- _Stored rows_
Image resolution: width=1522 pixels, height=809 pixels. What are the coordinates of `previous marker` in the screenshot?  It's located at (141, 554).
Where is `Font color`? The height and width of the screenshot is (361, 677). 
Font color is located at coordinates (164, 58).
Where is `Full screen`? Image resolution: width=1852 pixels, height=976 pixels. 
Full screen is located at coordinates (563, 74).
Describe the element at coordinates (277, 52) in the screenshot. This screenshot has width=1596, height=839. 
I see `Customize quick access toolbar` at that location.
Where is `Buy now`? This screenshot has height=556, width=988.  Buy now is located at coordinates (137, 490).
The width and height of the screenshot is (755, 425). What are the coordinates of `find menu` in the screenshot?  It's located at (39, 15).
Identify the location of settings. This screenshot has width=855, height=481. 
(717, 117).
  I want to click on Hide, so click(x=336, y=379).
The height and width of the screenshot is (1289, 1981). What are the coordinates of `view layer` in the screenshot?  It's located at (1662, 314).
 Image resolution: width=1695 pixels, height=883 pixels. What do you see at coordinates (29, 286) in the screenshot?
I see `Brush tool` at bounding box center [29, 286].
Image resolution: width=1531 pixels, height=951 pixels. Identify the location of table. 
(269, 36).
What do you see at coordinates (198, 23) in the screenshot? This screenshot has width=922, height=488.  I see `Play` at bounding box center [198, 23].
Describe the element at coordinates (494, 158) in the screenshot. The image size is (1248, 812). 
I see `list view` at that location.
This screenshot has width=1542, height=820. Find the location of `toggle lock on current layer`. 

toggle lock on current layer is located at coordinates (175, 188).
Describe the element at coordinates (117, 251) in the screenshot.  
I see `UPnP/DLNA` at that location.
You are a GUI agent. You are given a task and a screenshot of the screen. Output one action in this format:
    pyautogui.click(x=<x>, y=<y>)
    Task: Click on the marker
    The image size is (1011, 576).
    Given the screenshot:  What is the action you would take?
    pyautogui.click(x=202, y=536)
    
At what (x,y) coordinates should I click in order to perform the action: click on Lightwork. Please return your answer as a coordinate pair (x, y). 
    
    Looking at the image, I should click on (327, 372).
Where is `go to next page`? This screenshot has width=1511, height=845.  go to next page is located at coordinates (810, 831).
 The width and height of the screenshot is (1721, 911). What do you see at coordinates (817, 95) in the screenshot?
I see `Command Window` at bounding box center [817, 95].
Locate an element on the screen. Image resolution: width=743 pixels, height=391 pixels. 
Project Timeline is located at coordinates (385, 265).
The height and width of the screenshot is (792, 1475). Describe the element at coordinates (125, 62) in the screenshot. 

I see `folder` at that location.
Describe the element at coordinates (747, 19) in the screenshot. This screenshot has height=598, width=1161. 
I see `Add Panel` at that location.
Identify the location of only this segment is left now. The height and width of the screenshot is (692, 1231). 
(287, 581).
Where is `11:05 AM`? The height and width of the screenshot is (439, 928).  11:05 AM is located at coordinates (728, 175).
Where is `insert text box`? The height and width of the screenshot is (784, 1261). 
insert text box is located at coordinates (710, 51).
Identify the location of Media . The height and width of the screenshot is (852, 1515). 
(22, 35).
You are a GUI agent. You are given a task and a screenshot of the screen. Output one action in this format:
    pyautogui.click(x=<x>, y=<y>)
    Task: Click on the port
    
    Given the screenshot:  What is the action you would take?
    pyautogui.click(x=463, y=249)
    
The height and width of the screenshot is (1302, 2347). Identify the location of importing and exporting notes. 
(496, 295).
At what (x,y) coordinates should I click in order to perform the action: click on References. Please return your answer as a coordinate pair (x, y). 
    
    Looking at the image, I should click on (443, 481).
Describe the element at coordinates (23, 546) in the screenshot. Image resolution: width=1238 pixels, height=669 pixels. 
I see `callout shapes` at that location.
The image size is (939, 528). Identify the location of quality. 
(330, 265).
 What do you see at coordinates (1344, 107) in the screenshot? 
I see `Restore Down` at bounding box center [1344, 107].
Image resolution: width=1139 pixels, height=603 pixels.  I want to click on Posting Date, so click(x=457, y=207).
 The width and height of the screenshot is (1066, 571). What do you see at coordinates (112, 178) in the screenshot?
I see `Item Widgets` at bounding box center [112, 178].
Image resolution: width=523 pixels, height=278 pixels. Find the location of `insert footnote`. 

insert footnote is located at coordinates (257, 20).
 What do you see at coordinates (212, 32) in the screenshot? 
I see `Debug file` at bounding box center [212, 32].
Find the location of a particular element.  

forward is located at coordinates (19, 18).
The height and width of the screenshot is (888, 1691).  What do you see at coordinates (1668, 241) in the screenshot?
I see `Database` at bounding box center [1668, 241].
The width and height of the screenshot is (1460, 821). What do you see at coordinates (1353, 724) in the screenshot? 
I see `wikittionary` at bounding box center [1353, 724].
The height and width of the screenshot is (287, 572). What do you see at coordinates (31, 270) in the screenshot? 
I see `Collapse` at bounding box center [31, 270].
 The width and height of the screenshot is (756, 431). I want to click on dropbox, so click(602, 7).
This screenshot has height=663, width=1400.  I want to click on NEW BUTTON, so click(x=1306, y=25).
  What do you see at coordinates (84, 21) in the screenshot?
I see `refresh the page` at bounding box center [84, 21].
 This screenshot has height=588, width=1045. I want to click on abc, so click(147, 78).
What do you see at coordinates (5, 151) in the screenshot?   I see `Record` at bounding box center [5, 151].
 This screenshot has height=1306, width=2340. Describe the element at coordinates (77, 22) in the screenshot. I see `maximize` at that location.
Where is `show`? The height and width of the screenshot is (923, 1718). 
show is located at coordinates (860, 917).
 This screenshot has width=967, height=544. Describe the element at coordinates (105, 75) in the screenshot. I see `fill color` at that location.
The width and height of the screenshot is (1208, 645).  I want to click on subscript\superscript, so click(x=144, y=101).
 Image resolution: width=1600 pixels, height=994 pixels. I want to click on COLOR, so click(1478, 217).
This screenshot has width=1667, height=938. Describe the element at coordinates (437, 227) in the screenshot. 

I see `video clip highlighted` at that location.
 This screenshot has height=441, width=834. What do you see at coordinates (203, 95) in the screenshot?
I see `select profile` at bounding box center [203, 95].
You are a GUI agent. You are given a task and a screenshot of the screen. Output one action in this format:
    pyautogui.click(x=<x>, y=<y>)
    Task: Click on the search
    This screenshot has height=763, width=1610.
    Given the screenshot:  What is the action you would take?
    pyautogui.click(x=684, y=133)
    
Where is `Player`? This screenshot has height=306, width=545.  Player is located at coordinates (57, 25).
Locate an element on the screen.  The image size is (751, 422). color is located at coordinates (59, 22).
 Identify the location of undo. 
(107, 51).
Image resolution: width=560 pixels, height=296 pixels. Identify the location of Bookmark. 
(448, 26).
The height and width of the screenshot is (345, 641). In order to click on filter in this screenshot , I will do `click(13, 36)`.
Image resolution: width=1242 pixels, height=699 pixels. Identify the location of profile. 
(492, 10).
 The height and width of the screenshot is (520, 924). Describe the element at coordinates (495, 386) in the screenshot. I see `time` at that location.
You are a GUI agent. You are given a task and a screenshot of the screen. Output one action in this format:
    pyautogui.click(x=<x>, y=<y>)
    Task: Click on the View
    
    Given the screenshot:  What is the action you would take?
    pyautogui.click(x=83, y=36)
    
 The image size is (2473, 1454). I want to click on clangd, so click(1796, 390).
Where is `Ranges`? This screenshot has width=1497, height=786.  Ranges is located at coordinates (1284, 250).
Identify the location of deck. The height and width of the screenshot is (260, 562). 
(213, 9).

- _Directions_
Rewrite all the records above, changing "Identify the location of" to "Give the position of" and leaving everything else unchanged.

- _Output of the task_
Image resolution: width=1522 pixels, height=809 pixels. What are the coordinates of `previous marker` in the screenshot?  It's located at (141, 554).
Where is `Font color`? The height and width of the screenshot is (361, 677). 
Font color is located at coordinates (164, 58).
Where is `Full screen`? Image resolution: width=1852 pixels, height=976 pixels. 
Full screen is located at coordinates (563, 74).
Describe the element at coordinates (277, 52) in the screenshot. This screenshot has width=1596, height=839. 
I see `Customize quick access toolbar` at that location.
Where is `Buy now`? This screenshot has height=556, width=988.  Buy now is located at coordinates (137, 490).
The width and height of the screenshot is (755, 425). What are the coordinates of `find menu` in the screenshot?  It's located at (39, 15).
Give the position of settings. This screenshot has width=855, height=481. 
(717, 117).
  I want to click on Hide, so click(x=336, y=379).
The height and width of the screenshot is (1289, 1981). What are the coordinates of `view layer` in the screenshot?  It's located at (1662, 314).
 Image resolution: width=1695 pixels, height=883 pixels. What do you see at coordinates (29, 286) in the screenshot?
I see `Brush tool` at bounding box center [29, 286].
Image resolution: width=1531 pixels, height=951 pixels. Give the position of table. 
(269, 36).
What do you see at coordinates (198, 23) in the screenshot? This screenshot has width=922, height=488.  I see `Play` at bounding box center [198, 23].
Describe the element at coordinates (494, 158) in the screenshot. The image size is (1248, 812). 
I see `list view` at that location.
This screenshot has width=1542, height=820. Find the location of `toggle lock on current layer`. 

toggle lock on current layer is located at coordinates (175, 188).
Describe the element at coordinates (117, 251) in the screenshot.  
I see `UPnP/DLNA` at that location.
You are a GUI agent. You are given a task and a screenshot of the screen. Output one action in this format:
    pyautogui.click(x=<x>, y=<y>)
    Task: Click on the marker
    The image size is (1011, 576).
    Given the screenshot:  What is the action you would take?
    pyautogui.click(x=202, y=536)
    
At what (x,y) coordinates should I click in order to perform the action: click on Lightwork. Please return your answer as a coordinate pair (x, y). 
    
    Looking at the image, I should click on (327, 372).
Where is `go to next page`? This screenshot has width=1511, height=845.  go to next page is located at coordinates (810, 831).
 The width and height of the screenshot is (1721, 911). What do you see at coordinates (817, 95) in the screenshot?
I see `Command Window` at bounding box center [817, 95].
Locate an element on the screen. Image resolution: width=743 pixels, height=391 pixels. 
Project Timeline is located at coordinates (385, 265).
The height and width of the screenshot is (792, 1475). Describe the element at coordinates (125, 62) in the screenshot. 

I see `folder` at that location.
Describe the element at coordinates (747, 19) in the screenshot. This screenshot has height=598, width=1161. 
I see `Add Panel` at that location.
Give the position of only this segment is left now. The height and width of the screenshot is (692, 1231). 
(287, 581).
Where is `11:05 AM`? The height and width of the screenshot is (439, 928).  11:05 AM is located at coordinates (728, 175).
Where is `insert text box`? The height and width of the screenshot is (784, 1261). 
insert text box is located at coordinates (710, 51).
Give the position of Media . The height and width of the screenshot is (852, 1515). 
(22, 35).
You are a GUI agent. You are given a task and a screenshot of the screen. Output one action in this format:
    pyautogui.click(x=<x>, y=<y>)
    Task: Click on the port
    
    Given the screenshot:  What is the action you would take?
    pyautogui.click(x=463, y=249)
    
The height and width of the screenshot is (1302, 2347). Give the position of importing and exporting notes. 
(496, 295).
At what (x,y) coordinates should I click in order to perform the action: click on References. Please return your answer as a coordinate pair (x, y). 
    
    Looking at the image, I should click on (443, 481).
Describe the element at coordinates (23, 546) in the screenshot. Image resolution: width=1238 pixels, height=669 pixels. 
I see `callout shapes` at that location.
The image size is (939, 528). Give the position of quality. 
(330, 265).
 What do you see at coordinates (1344, 107) in the screenshot? 
I see `Restore Down` at bounding box center [1344, 107].
Image resolution: width=1139 pixels, height=603 pixels.  I want to click on Posting Date, so click(x=457, y=207).
 The width and height of the screenshot is (1066, 571). What do you see at coordinates (112, 178) in the screenshot?
I see `Item Widgets` at bounding box center [112, 178].
Image resolution: width=523 pixels, height=278 pixels. Find the location of `insert footnote`. 

insert footnote is located at coordinates (257, 20).
 What do you see at coordinates (212, 32) in the screenshot? 
I see `Debug file` at bounding box center [212, 32].
Find the location of a particular element.  

forward is located at coordinates (19, 18).
The height and width of the screenshot is (888, 1691).  What do you see at coordinates (1668, 241) in the screenshot?
I see `Database` at bounding box center [1668, 241].
The width and height of the screenshot is (1460, 821). What do you see at coordinates (1353, 724) in the screenshot? 
I see `wikittionary` at bounding box center [1353, 724].
The height and width of the screenshot is (287, 572). What do you see at coordinates (31, 270) in the screenshot? 
I see `Collapse` at bounding box center [31, 270].
 The width and height of the screenshot is (756, 431). I want to click on dropbox, so click(602, 7).
This screenshot has height=663, width=1400.  I want to click on NEW BUTTON, so click(x=1306, y=25).
  What do you see at coordinates (84, 21) in the screenshot?
I see `refresh the page` at bounding box center [84, 21].
 This screenshot has height=588, width=1045. I want to click on abc, so click(147, 78).
What do you see at coordinates (5, 151) in the screenshot?   I see `Record` at bounding box center [5, 151].
 This screenshot has height=1306, width=2340. Describe the element at coordinates (77, 22) in the screenshot. I see `maximize` at that location.
Where is `show`? The height and width of the screenshot is (923, 1718). 
show is located at coordinates (860, 917).
 This screenshot has width=967, height=544. Describe the element at coordinates (105, 75) in the screenshot. I see `fill color` at that location.
The width and height of the screenshot is (1208, 645).  I want to click on subscript\superscript, so click(x=144, y=101).
 Image resolution: width=1600 pixels, height=994 pixels. I want to click on COLOR, so click(1478, 217).
This screenshot has width=1667, height=938. Describe the element at coordinates (437, 227) in the screenshot. 

I see `video clip highlighted` at that location.
 This screenshot has height=441, width=834. What do you see at coordinates (203, 95) in the screenshot?
I see `select profile` at bounding box center [203, 95].
You are a GUI agent. You are given a task and a screenshot of the screen. Output one action in this format:
    pyautogui.click(x=<x>, y=<y>)
    Task: Click on the search
    This screenshot has height=763, width=1610.
    Given the screenshot:  What is the action you would take?
    pyautogui.click(x=684, y=133)
    
Where is `Player`? This screenshot has height=306, width=545.  Player is located at coordinates (57, 25).
Locate an element on the screen.  The image size is (751, 422). color is located at coordinates (59, 22).
 Give the position of undo. 
(107, 51).
Image resolution: width=560 pixels, height=296 pixels. Give the position of Bookmark. 
(448, 26).
The height and width of the screenshot is (345, 641). In order to click on filter in this screenshot , I will do `click(13, 36)`.
Image resolution: width=1242 pixels, height=699 pixels. Give the position of profile. 
(492, 10).
 The height and width of the screenshot is (520, 924). Describe the element at coordinates (495, 386) in the screenshot. I see `time` at that location.
You are a GUI agent. You are given a task and a screenshot of the screen. Output one action in this format:
    pyautogui.click(x=<x>, y=<y>)
    Task: Click on the View
    
    Given the screenshot:  What is the action you would take?
    pyautogui.click(x=83, y=36)
    
 The image size is (2473, 1454). I want to click on clangd, so click(1796, 390).
Where is `Ranges`? This screenshot has width=1497, height=786.  Ranges is located at coordinates (1284, 250).
Give the position of deck. The height and width of the screenshot is (260, 562). 
(213, 9).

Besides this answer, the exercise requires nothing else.